Disney’s Projected Numbers for Disney+ Subscribers and DTC Profitability are in Jeopardy

I think the estimates on the number of subs for Disney+ and the date of profitability for Disney’s DTC business that The Walt Disney Company has given to Wall Street are now in jeopardy. Based on the current challenges to their business, I don’t see how they reach their current forecasted numbers by fiscal 2024, which is September 28, 2024. Updated: Five days after I published this post Bloomberg is reporting that internally, Disney has cut their forecasted numbers for Disney+ subscribers and will miss their most recent public projections by tens of millions of subscribers.

In August of 2022, Disney lowered its longer-term forecast for Disney+ subscribers to 215 million to 245 million, down 15 million on both the low end and high end of their previous guidance, which they previously set in December 2020 at 230 million to 260 million by the end of fiscal 2024. At the end of July, Disney reported 146.1 million total subscribers to Disney+ globally (including Disney+ Hotstar) and lost 11.7 million subscribers worldwide in the quarter, mostly in India due to the loss of IPL content.

Based on their new projections they need to add nearly 70 million Disney+ subscribers in the next 14 months, averaging 5 million net new subs per month. That’s a staggering number to reach so it’s not surprising that Disney just announced a special promotional price of $1.99 per month for Disney+ for 3 months. But even if these promotions help Disney gain net new subs for Disney+, they have to keep them long-term and prevent them from churning off.

This could be even harder to do if the SAG-AFTRA and WGA strike continues and shrinks the number of new titles that come to Disney+ over the coming months. Also, Disney is taking a $1.9 billion impairment charge for the content they are removing from their platform, which started in May of this year, and said they “intend to produce lower volumes of content.” Having less content and less choice isn’t ideal when you are trying to add so many net new subs to your platform.

On the profitability estimate, Disney lowered their DTC losses to $512 million last quarter, down from the previous quarter of $659 million and down even further from the $1.1 billion they lost in fiscal Q1. So it’s no surprise that Disney is raising pricing on October 12th on some of their packages. ESPN+ will go from $9.99 to $10.99. Hulu + Live TV packages will each go up by $7 with the ad plan increasing to $76.99 and the tier with no ads on VOD rising to $89.99. Disney+ Premium with no ads will go from $10.99 to $13.99 for U.S. customers and Hulu without ads will increase from $14.99 to $17.99.

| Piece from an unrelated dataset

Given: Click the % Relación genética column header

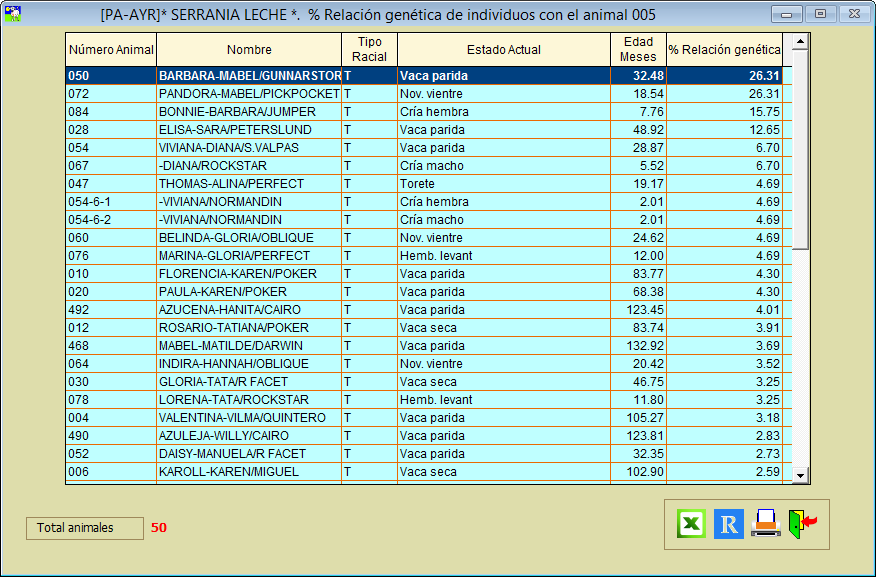Looking at the screenshot, I should 724,49.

In November, Disney+ ad-supported plans will launch in Canada, the U.K. and eight other European countries and Disney has said that in December, it will increase subscription prices of Disney+ without ads in those markets. Disney also plans to crack down on illicit password-sharing, but how they plan to do this and when is unknown since the company has only said they plan to “roll out tactics sometime in 2024.” Raising prices and cracking down on password sharing is not going to be enough to get Disney’s DTC business to profitability if they can’t add net new subs.

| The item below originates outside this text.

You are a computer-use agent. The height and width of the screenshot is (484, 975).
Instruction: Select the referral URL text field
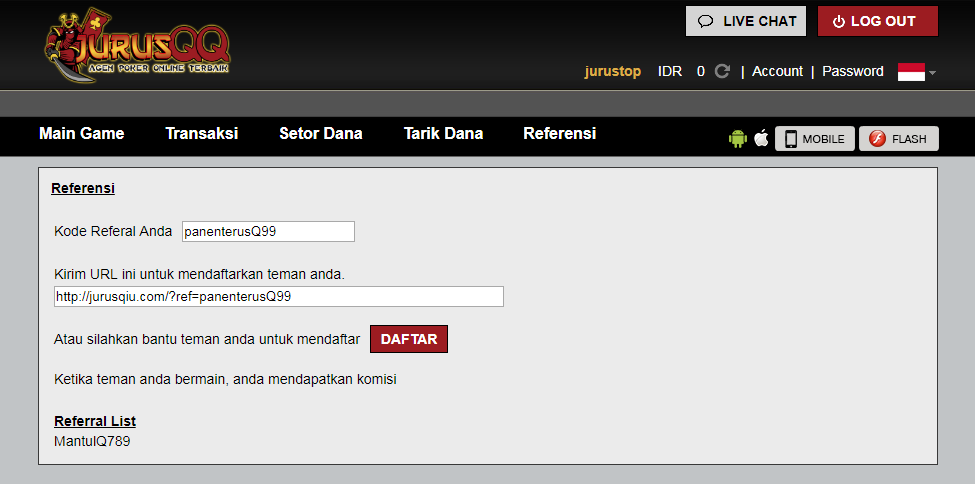[x=279, y=297]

Also working against the company were challenges they called out last quarter in their DTC business saying there was a negative impact due to “lower advertising revenue” and “higher programming and production costs” for their streaming business. In November of last year, former CEO Bob Chapek said “Disney+ will still achieve profitability in fiscal 2024, assuming we do not see a meaningful shift in the economic climate.”

While current CEO Bob Iger has not called out any meaningful shift in the economic climate, we all know it exists. Competition from other streaming services, fewer net new ads across the industry, content being removed from platforms, higher prices, the actors’ and writers’ strike, blackouts on pay TV services, and some of the damage to the Disney brand over the past 12 months are all real. Unless we see some drastic changes with Disney’s streaming business, which would not show up overnight on their balance sheet, I don’t see how they make their current projections and would expect them to have to revise the subscriber numbers and/or push back the expected date of profitability.